The talk in industry circles is that the major agency holding companies – Interpublic, Omnicom and WPP – are planning deeper cuts to ring in the New Year.

“Close to 50 percent of agencies are owned by holding companies,” said Joanne Davis, a longtime ad-industry consultant. “The public markets are putting pressure on these companies to perform.”

WPP agencies are bracing for cuts across the board in January after CEO Martin Sorrell acquired UK research firm Taylor Nelson Sofres, sources said.

The $2 billion deal raised concerns about WPP’s debt load just as the ad downturn hit. WPP owns creative shop JWT, media-buying firm Mindshare and direct marketer Wunderman.

At the same time, Interpublic is bracing for things to get even worse for the auto business. Interpublic agencies Campbell-Ewald, McCann Erickson and Deutsch all have a piece of the General Motors account.

Interpublic is mulling layoffs in the event GM slashes its ad spending even further or reduces its stable of car brands. Interpublic agencies employ an estimated 900 people in Detroit with ties to the auto business.

“Everybody is focused on Detroit, where there will be significant cuts,” said one source close to the situation. “Anywhere that you have an agency that touches the Big 3, you are preparing for spending to be down 25 percent.”

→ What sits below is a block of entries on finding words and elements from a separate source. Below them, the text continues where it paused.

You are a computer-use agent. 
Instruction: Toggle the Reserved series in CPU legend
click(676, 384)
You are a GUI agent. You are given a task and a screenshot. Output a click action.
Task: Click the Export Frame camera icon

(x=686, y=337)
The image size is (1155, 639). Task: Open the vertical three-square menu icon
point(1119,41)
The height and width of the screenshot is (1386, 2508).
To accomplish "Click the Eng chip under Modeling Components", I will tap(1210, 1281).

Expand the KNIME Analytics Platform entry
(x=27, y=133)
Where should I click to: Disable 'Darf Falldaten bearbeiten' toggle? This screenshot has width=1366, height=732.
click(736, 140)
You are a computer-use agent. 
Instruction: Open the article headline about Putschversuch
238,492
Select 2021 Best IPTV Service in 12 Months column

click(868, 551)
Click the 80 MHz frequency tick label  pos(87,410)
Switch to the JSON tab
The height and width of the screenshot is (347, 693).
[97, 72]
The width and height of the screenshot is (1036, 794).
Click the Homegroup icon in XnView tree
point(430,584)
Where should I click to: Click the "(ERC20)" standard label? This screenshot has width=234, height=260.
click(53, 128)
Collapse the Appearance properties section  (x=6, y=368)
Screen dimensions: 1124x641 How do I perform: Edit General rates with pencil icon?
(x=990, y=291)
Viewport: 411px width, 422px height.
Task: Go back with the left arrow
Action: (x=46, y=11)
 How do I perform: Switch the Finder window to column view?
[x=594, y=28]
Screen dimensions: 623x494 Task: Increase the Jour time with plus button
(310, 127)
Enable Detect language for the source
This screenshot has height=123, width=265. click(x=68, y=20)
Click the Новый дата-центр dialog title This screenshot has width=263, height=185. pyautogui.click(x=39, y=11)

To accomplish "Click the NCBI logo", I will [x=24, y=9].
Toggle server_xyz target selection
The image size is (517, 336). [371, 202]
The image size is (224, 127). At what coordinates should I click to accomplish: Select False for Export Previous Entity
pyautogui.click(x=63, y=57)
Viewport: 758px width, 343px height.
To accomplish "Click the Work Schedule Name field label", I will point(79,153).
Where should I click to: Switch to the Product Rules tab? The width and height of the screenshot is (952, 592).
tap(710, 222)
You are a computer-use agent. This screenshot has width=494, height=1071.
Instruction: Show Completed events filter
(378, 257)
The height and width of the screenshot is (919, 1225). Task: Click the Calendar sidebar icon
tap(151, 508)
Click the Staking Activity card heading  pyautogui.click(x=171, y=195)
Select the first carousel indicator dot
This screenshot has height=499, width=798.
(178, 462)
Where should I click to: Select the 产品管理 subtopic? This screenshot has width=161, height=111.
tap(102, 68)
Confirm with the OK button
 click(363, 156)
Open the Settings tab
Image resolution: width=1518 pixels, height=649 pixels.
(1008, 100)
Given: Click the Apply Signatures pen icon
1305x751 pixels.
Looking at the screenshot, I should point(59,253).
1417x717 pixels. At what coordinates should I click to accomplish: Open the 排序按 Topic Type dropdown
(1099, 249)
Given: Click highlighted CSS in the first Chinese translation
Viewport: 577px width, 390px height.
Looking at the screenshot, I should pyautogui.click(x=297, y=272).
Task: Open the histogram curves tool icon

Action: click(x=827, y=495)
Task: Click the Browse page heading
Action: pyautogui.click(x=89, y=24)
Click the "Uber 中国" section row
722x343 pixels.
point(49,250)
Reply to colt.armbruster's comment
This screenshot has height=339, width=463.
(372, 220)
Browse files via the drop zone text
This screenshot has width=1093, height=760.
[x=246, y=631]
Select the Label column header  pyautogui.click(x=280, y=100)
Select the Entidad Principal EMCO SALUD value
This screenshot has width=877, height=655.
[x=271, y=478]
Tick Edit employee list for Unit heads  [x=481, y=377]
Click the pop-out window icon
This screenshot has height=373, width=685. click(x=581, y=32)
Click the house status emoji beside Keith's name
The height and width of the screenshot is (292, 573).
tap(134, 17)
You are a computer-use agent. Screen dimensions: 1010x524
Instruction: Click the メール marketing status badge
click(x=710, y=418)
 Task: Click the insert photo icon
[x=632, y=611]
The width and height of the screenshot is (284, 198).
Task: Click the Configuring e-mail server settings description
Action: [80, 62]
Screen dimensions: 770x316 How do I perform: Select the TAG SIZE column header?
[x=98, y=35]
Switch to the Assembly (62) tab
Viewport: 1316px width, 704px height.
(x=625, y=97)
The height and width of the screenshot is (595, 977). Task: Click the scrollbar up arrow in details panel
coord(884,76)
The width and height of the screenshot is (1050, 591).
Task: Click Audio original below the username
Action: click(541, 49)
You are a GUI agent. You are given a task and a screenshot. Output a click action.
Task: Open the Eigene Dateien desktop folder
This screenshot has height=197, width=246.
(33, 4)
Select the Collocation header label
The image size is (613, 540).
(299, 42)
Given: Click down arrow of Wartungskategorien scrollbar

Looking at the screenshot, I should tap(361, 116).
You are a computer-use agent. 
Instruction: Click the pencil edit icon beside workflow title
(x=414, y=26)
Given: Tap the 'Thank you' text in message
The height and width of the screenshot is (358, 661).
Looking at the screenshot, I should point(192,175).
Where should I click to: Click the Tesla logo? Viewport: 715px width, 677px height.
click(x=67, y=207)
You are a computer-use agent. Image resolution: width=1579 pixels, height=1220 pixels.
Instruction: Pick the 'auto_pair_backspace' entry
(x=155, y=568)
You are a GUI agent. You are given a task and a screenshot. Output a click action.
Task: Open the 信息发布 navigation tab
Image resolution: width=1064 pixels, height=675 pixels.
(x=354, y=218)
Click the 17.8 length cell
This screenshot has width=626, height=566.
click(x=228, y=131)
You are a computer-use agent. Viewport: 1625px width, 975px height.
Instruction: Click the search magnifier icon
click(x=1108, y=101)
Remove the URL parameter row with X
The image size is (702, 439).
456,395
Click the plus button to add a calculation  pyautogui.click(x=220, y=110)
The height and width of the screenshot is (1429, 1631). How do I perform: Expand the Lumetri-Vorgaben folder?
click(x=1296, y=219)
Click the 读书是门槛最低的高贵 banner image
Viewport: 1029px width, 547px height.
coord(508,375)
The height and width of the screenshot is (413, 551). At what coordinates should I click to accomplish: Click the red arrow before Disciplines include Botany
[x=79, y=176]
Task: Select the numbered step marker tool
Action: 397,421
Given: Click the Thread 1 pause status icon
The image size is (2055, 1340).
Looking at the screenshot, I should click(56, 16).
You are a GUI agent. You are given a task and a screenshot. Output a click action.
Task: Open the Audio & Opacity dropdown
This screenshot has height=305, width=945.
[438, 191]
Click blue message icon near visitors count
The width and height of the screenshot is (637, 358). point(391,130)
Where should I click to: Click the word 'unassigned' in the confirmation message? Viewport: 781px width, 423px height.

Several Omnicom agencies, which include BBDO, DDB and TBWA, have cut jobs this year, and industry watchers expect those agencies to make additional cuts next year.

Several ad execs estimated that the big agency holding companies have cut at least 1,000 jobs this year. Agencies usually try to keep layoffs under wraps to avoid appearing weak to clients, making it tough to get a total tally.

ZenithOptimedia, part of ad firm Publicis, predicts ad spending in North America will fall 5.7 percent in 2009, down from an earlier forecast of 0.9 percent growth just two months ago.

The last two ad recessions in the early 1990s and then again a decade later during the dot-com bust led to the loss of thousands of agency jobs, many of them in the high-flying ad center of New York.

“My phone usually rings off the wall the beginning of the year, but there isn’t going to be any hiring,” said veteran recruiter Susan Friedman. “When people quit, they are not being replaced.”